While writing this, I took a break to call my mom for fact-checking purposes. During our conversation, I asked her if she ever ate at Hawkins Burgers and she asked me how I knew what Hawkins burgers was. I grew up on the west side so the east side is like a taboo for us. Although my mother worked in Watts at King hospital for decades (you may remember it as the hospital Caine went to after he was shot in Menace II Society, 1993) she didn’t do anything else on that side of town and while growing up, I was told in no uncertain terms that I had no business being over there.
She confirmed that she had gone to the original Hawkins Burgers, way back when, before eminent domain demolished all of the houses behind it to construct the 105 Freeway. My mother said she knew the Hawkins family, who had been in the area since the 1930s. Everyone in the neighborhood did. She told me they used to own a funeral home and a few other businesses. She said that the current house isn’t the original structure. A lot had changed in the Nickersons since she lived there in 1964-65.
She described the Nickerson’s to me-- the courtyard in the center, the way the clothes lines were erected behind all of the units. I told her “They’re still there.” “How do you know?” she asked. So I showed her Khalil Joseph’s short film “Until the Quiet Comes,” a visual component to electronic music producer Flying Lotus’ album of the same name. It’s set in Nickerson Gardens.
Via FaceTime, I watched her watch the video in silence. She didn’t really have too many comments afterwards. I also didn’t press her about it. She only lived there briefly and even though she worked around the corner at King Hospital for decades, she never really returned to the Nickersons after the day the family moved out in 1965 just a few short months after the Watts Uprising rocked the city.
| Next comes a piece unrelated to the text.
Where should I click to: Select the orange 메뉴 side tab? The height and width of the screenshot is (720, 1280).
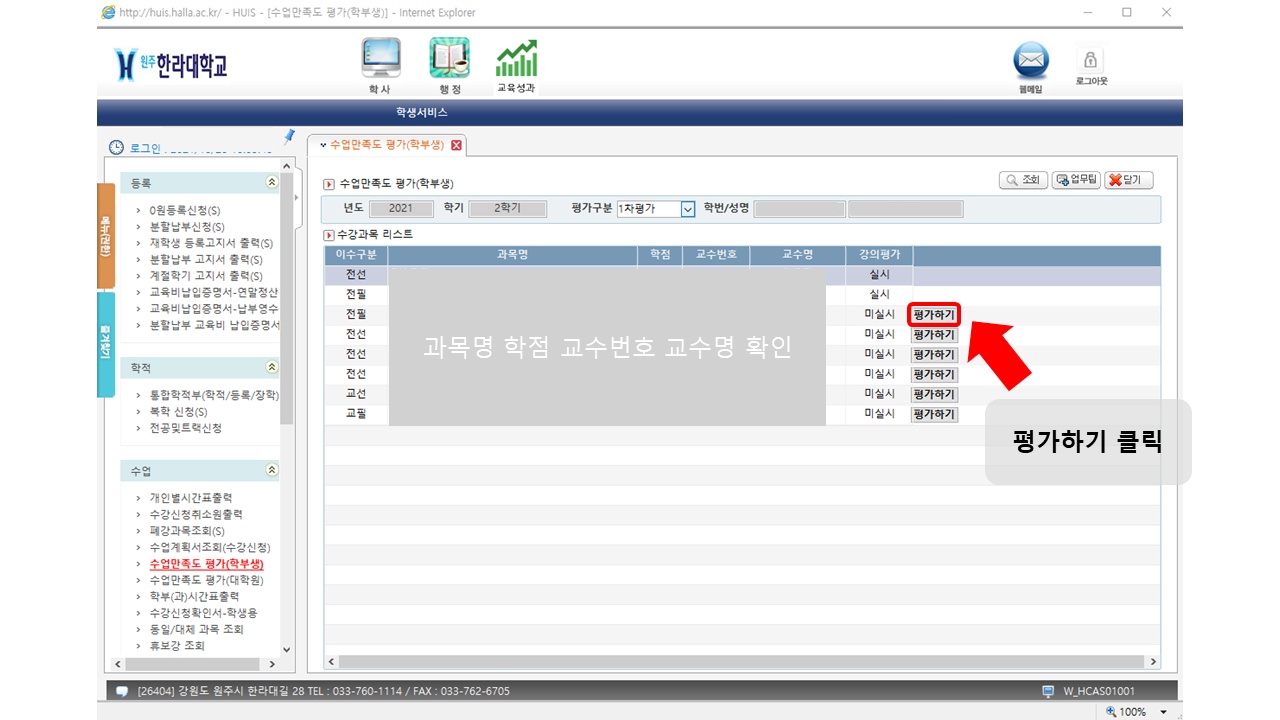coord(105,235)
Considering the fact that she hasn’t been back physically, I’m sure she’s not super interested in going back mentally either. So I let it be but if that complex could talk, the stories I think it would tell.
Thank you to the Nickerson Family. Your family has touched the lives of so many other Black families in Los Angeles and we are mourning this tragedy right alongside you.
With love,
-Brooklyne.
I’ve been thinking about different kinds of gardens recently and this post recontextualized Nickerson Gardens as a garden that cultivates and grows people 🌱 Thank you for sharing this history of the land and your family!